▶ DATASET ENTRIES:
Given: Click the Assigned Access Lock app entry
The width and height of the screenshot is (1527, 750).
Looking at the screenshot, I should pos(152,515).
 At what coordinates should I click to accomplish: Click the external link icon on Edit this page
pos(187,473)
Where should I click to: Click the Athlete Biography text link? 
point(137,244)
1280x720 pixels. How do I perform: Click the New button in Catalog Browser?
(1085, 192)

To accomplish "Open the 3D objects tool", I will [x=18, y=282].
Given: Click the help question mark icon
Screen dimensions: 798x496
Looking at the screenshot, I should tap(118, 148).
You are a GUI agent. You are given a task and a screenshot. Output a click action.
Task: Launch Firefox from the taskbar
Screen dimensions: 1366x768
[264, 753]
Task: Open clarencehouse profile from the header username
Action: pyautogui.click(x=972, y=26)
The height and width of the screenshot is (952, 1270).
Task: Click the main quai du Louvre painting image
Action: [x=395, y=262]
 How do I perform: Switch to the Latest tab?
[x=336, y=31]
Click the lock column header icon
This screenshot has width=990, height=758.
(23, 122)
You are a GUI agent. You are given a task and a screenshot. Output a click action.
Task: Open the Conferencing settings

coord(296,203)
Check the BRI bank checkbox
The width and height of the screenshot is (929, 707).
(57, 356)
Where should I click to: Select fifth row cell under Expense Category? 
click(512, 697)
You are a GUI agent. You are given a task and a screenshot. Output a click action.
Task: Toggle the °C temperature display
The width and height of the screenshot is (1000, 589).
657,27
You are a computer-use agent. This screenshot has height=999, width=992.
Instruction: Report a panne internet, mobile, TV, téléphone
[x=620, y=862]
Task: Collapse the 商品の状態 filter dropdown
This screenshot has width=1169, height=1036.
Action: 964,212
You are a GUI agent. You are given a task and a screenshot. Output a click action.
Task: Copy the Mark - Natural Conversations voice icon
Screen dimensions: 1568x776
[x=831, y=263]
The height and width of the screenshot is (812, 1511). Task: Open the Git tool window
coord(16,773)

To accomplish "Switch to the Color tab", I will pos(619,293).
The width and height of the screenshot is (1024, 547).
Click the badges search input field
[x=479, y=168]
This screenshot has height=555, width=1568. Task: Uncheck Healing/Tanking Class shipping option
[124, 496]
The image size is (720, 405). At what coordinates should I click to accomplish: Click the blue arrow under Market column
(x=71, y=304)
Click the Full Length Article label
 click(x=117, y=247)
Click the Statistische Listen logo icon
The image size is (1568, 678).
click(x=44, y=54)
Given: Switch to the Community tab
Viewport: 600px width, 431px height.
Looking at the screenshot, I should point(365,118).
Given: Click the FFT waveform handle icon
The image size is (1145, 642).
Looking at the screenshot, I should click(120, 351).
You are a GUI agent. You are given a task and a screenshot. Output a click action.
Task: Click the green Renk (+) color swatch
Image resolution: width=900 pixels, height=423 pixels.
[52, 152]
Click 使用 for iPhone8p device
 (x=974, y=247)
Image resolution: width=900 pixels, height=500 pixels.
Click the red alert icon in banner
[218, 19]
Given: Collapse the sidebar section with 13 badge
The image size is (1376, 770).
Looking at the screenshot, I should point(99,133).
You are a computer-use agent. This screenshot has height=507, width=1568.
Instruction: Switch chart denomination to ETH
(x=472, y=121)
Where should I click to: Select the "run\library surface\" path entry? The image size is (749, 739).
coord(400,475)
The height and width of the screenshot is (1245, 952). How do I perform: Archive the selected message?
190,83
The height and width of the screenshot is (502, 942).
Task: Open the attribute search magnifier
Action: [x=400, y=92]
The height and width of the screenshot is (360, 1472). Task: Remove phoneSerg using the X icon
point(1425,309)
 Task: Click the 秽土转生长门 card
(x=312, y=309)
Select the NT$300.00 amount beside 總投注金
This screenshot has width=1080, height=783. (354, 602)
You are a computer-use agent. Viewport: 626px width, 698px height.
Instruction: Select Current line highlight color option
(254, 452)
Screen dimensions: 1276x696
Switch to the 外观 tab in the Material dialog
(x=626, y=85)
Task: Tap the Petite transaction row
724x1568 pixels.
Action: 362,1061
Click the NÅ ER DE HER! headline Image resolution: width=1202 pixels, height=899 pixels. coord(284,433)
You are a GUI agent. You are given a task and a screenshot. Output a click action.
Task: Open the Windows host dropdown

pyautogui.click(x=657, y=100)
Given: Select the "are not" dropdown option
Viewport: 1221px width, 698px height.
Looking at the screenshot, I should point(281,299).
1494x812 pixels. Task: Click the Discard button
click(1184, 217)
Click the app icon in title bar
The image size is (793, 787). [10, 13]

▶ REQUIREMENT:
In full and word for word, write out the data above.

▶ SOLUTION TO THIS PROBLEM:
Given: Click the Assigned Access Lock app entry
The width and height of the screenshot is (1527, 750).
Looking at the screenshot, I should pos(152,515).
 At what coordinates should I click to accomplish: Click the external link icon on Edit this page
pos(187,473)
Where should I click to: Click the Athlete Biography text link? 
point(137,244)
1280x720 pixels. How do I perform: Click the New button in Catalog Browser?
(1085, 192)

To accomplish "Open the 3D objects tool", I will [x=18, y=282].
Given: Click the help question mark icon
Screen dimensions: 798x496
Looking at the screenshot, I should tap(118, 148).
You are a GUI agent. You are given a task and a screenshot. Output a click action.
Task: Launch Firefox from the taskbar
Screen dimensions: 1366x768
[264, 753]
Task: Open clarencehouse profile from the header username
Action: pyautogui.click(x=972, y=26)
The height and width of the screenshot is (952, 1270).
Task: Click the main quai du Louvre painting image
Action: [x=395, y=262]
 How do I perform: Switch to the Latest tab?
[x=336, y=31]
Click the lock column header icon
This screenshot has width=990, height=758.
(23, 122)
You are a GUI agent. You are given a task and a screenshot. Output a click action.
Task: Open the Conferencing settings

coord(296,203)
Check the BRI bank checkbox
The width and height of the screenshot is (929, 707).
(57, 356)
Where should I click to: Select fifth row cell under Expense Category? 
click(512, 697)
You are a GUI agent. You are given a task and a screenshot. Output a click action.
Task: Toggle the °C temperature display
The width and height of the screenshot is (1000, 589).
657,27
You are a computer-use agent. This screenshot has height=999, width=992.
Instruction: Report a panne internet, mobile, TV, téléphone
[x=620, y=862]
Task: Collapse the 商品の状態 filter dropdown
This screenshot has width=1169, height=1036.
Action: 964,212
You are a GUI agent. You are given a task and a screenshot. Output a click action.
Task: Copy the Mark - Natural Conversations voice icon
Screen dimensions: 1568x776
[x=831, y=263]
The height and width of the screenshot is (812, 1511). Task: Open the Git tool window
coord(16,773)

To accomplish "Switch to the Color tab", I will pos(619,293).
The width and height of the screenshot is (1024, 547).
Click the badges search input field
[x=479, y=168]
This screenshot has height=555, width=1568. Task: Uncheck Healing/Tanking Class shipping option
[124, 496]
The image size is (720, 405). At what coordinates should I click to accomplish: Click the blue arrow under Market column
(x=71, y=304)
Click the Full Length Article label
 click(x=117, y=247)
Click the Statistische Listen logo icon
The image size is (1568, 678).
click(x=44, y=54)
Given: Switch to the Community tab
Viewport: 600px width, 431px height.
Looking at the screenshot, I should point(365,118).
Given: Click the FFT waveform handle icon
The image size is (1145, 642).
Looking at the screenshot, I should click(120, 351).
You are a GUI agent. You are given a task and a screenshot. Output a click action.
Task: Click the green Renk (+) color swatch
Image resolution: width=900 pixels, height=423 pixels.
[52, 152]
Click 使用 for iPhone8p device
 (x=974, y=247)
Image resolution: width=900 pixels, height=500 pixels.
Click the red alert icon in banner
[218, 19]
Given: Collapse the sidebar section with 13 badge
The image size is (1376, 770).
Looking at the screenshot, I should point(99,133).
You are a computer-use agent. This screenshot has height=507, width=1568.
Instruction: Switch chart denomination to ETH
(x=472, y=121)
Where should I click to: Select the "run\library surface\" path entry? The image size is (749, 739).
coord(400,475)
The height and width of the screenshot is (1245, 952). How do I perform: Archive the selected message?
190,83
The height and width of the screenshot is (502, 942).
Task: Open the attribute search magnifier
Action: [x=400, y=92]
The height and width of the screenshot is (360, 1472). Task: Remove phoneSerg using the X icon
point(1425,309)
 Task: Click the 秽土转生长门 card
(x=312, y=309)
Select the NT$300.00 amount beside 總投注金
This screenshot has width=1080, height=783. (354, 602)
You are a computer-use agent. Viewport: 626px width, 698px height.
Instruction: Select Current line highlight color option
(254, 452)
Screen dimensions: 1276x696
Switch to the 外观 tab in the Material dialog
(x=626, y=85)
Task: Tap the Petite transaction row
724x1568 pixels.
Action: 362,1061
Click the NÅ ER DE HER! headline Image resolution: width=1202 pixels, height=899 pixels. coord(284,433)
You are a GUI agent. You are given a task and a screenshot. Output a click action.
Task: Open the Windows host dropdown

pyautogui.click(x=657, y=100)
Given: Select the "are not" dropdown option
Viewport: 1221px width, 698px height.
Looking at the screenshot, I should point(281,299).
1494x812 pixels. Task: Click the Discard button
click(1184, 217)
Click the app icon in title bar
The image size is (793, 787). [10, 13]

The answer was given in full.